On the chance objection that the medium might provide herself with tape, tacks, wax, and seal, they varied the color of the sealing wax and the pattern of the seal and also employed a hammock that, by means of pulleys, was put on a weighing machine. Nevertheless, the phenomena occurred as before. Myers had never published these experiences.

Morell Theobald (at one time involved in a massive fraudulent mediumship scandal) in his book Spirit Workers in the Home Circle (1887) had some moving if nonevidential observations of Wood. "Pocka," a "vivacious coloured little sprite about three feet high" not only came out of the cabinet, but "went to my wife who was sitting 4 or 5 feet from the cabinet, took her hand, and as my wife leaned downwards she put her tiny arms round her neck and kissed her. Crossing over the room she took my hands, then my daughter's and afterwards my daughter-inlaw's hands, fondled them a bit, and retired to the cabinet."

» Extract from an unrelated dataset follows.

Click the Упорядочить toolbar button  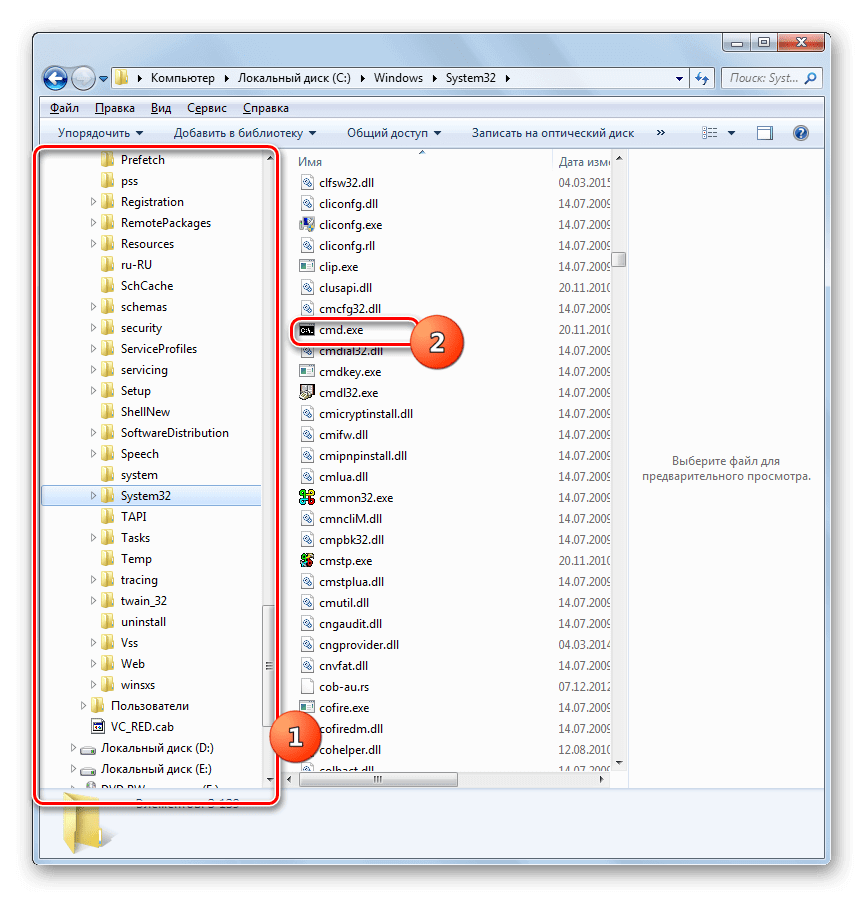(x=100, y=133)

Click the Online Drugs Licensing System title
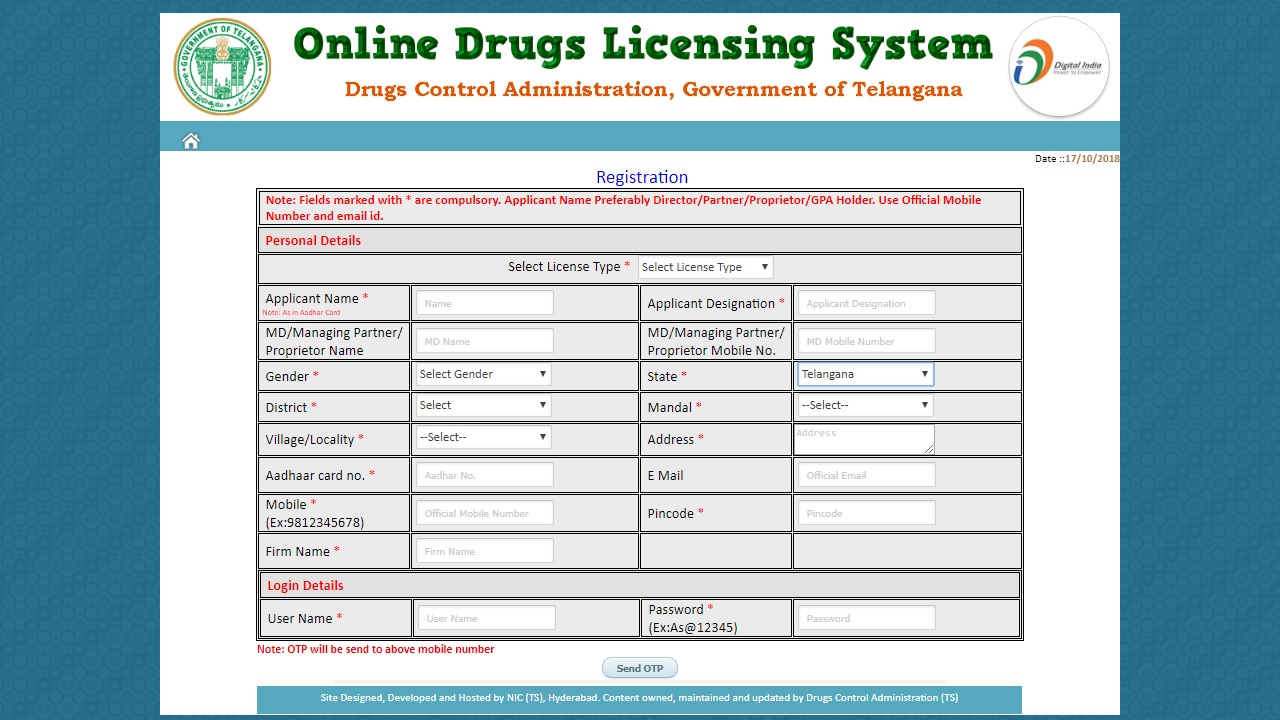(641, 45)
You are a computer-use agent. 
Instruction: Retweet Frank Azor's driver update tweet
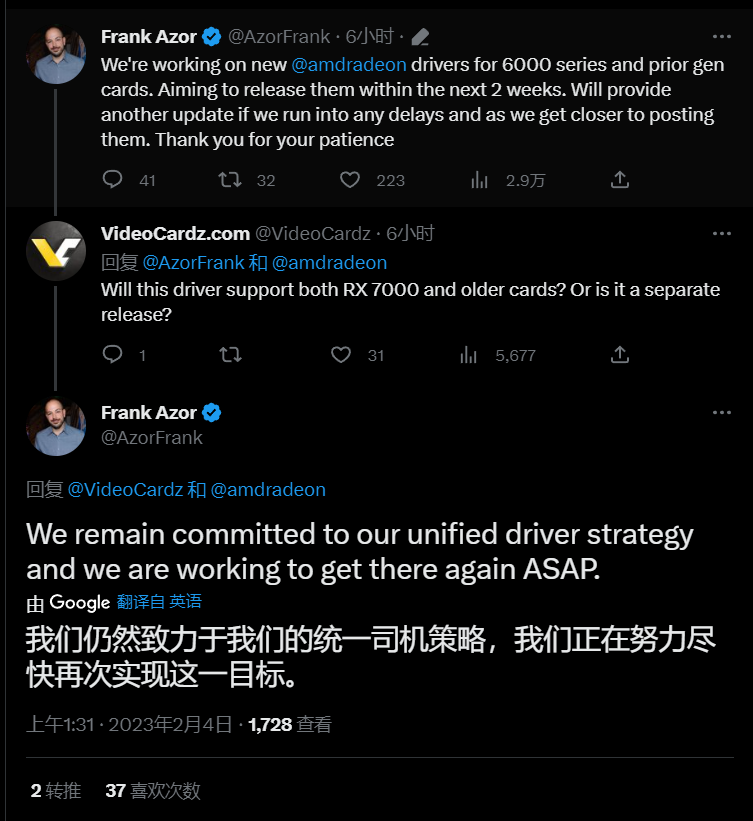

However, like most materialization mediums who operated for any length of time, Wood was caught in fraud. In the mid-1870s, for example, the materialized form was seized and found to be the medium, after which Wood opined "that she was an unconscious instrument temporarily in the hands of an evil power." In 1882 Wood was exposed in Peterborough by spirit grabbing. "Pocka," her Indian child control, was found to be the medium on her knees, partially undressed and covered with muslin, which she attempted to conceal about her person.

Sources:

Smedley, Alfred, and T. P. Barkas. Some Reminiscences of Alfred Smedley also an Account of Miss Wood's Mediumship. London: "Light," 1900.